== TUJUAN 1 ==
Ubah daftar mulai dari baris yang memuat "Screen dimensions: 1022x539" sampai akhir daftar, termasuk kedua ujungnya, menjadi CSV dua kolom, perintah dan jawaban, dengan satu baris untuk setiap teks beserta jawabannya. Tiap nilai ditulis dalam satu kolom bertanda kutip, jeda barisnya diganti spasi, dan gambar tidak disertakan.

Minggu, 08 Februari 2009

PERKEMBANGAN MUHAMMADIYAH DAN PERANNYA DALAM BIDANG POLITIK PADA MASA KOLONIAL

Oleh: Rusdi Sufi

Muhammadiyah mula masuk ke Aceh (Kutaraja) pada tahun 1923 dibawa oleh bekas sekretaris Muhammadiyah cabang Betawi S. Djaja Soekarta yang pindah ke Kutaraja dan bekerja pada Jawatan Kereta Api di Aceh.1 Namun pada waktu itu belum dimungkinkan untuk mendirikan sebuah cabang di sana karena personalia pengurus belum ada. Baru pada tahun 1927 dengan mendapat bimbingan dari seorang utusan pengurus Pusat Muhammadiyah yang bernama A.R. Soetan Mansoer organisasi ini berdiri secara resmi di Kutaraja.2 Adapun pimpinan dipilih R.O. Armadinata seorang dokter gigi yang pada waktu itu bertugas di Kutaraja. Selaku konsul pertama dijabat oleh Teuku Muhammad Hasan Glumpang Payong, pegawai kantor kas-kas kenegerian di Kutaraja.3 Pada tahun 1928 organisasi ini mendirikan pula sebuah perkumpulan wanita, Aisyiyah, yang mengurus hal-hal yang menyangkut dengan kepentingan dan kemajuan kaum wanita, sebuah organisasi kepanduan yang bernama Hizbul Wathan dan sebuah lembaga pendidikan HIS.

== TUJUAN 2 ==
Kembalikan seluruh kutipan tentang perkembangan Muhammadiyah di Aceh tanpa perubahan sedikit pun.

== DATA YANG DIBERIKAN ==
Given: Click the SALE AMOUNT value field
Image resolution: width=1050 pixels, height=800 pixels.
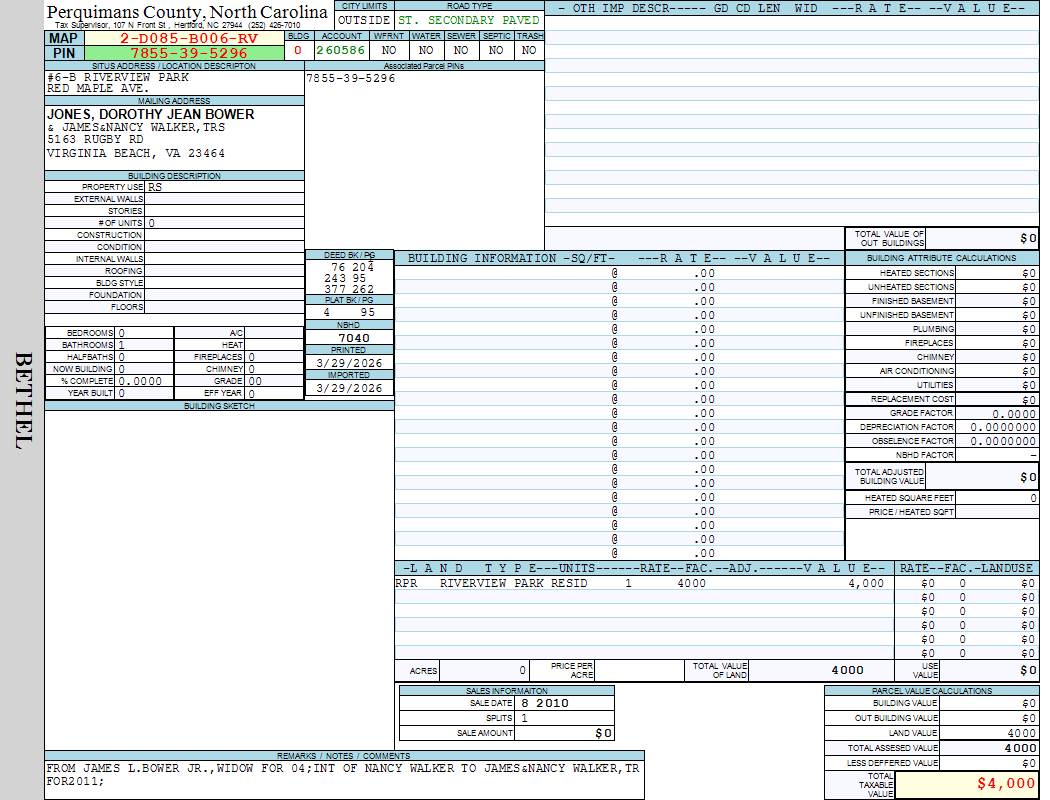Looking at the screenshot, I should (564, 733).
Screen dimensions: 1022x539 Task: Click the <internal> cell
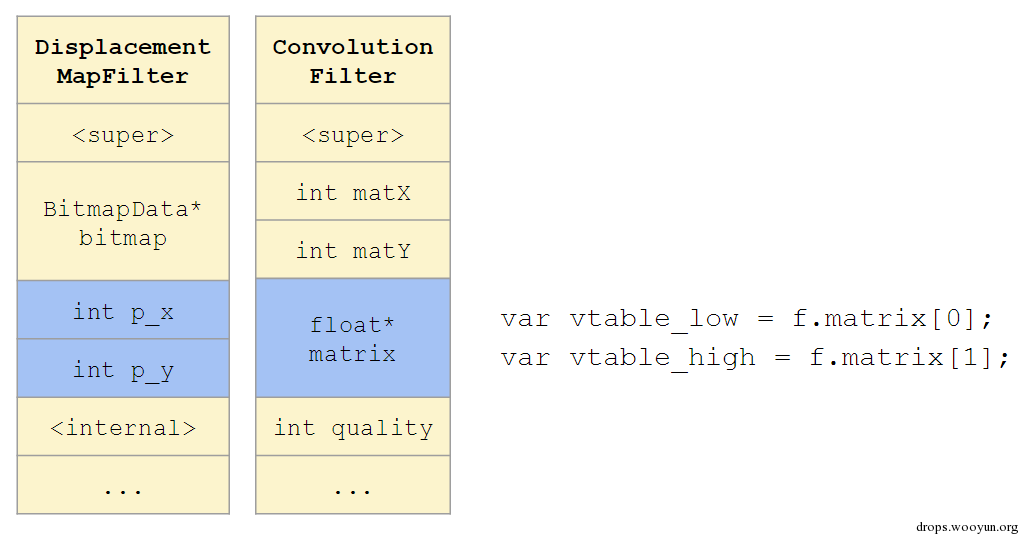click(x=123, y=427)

== PENYELESAIAN LENGKAP 1 ==
perintah,jawaban
"Screen dimensions: 1022x539 Task: Click the <internal> cell","click(x=123, y=427)"

== PENYELESAIAN LENGKAP 2 ==
Minggu, 08 Februari 2009

PERKEMBANGAN MUHAMMADIYAH DAN PERANNYA DALAM BIDANG POLITIK PADA MASA KOLONIAL

Oleh: Rusdi Sufi

Muhammadiyah mula masuk ke Aceh (Kutaraja) pada tahun 1923 dibawa oleh bekas sekretaris Muhammadiyah cabang Betawi S. Djaja Soekarta yang pindah ke Kutaraja dan bekerja pada Jawatan Kereta Api di Aceh.1 Namun pada waktu itu belum dimungkinkan untuk mendirikan sebuah cabang di sana karena personalia pengurus belum ada. Baru pada tahun 1927 dengan mendapat bimbingan dari seorang utusan pengurus Pusat Muhammadiyah yang bernama A.R. Soetan Mansoer organisasi ini berdiri secara resmi di Kutaraja.2 Adapun pimpinan dipilih R.O. Armadinata seorang dokter gigi yang pada waktu itu bertugas di Kutaraja. Selaku konsul pertama dijabat oleh Teuku Muhammad Hasan Glumpang Payong, pegawai kantor kas-kas kenegerian di Kutaraja.3 Pada tahun 1928 organisasi ini mendirikan pula sebuah perkumpulan wanita, Aisyiyah, yang mengurus hal-hal yang menyangkut dengan kepentingan dan kemajuan kaum wanita, sebuah organisasi kepanduan yang bernama Hizbul Wathan dan sebuah lembaga pendidikan HIS.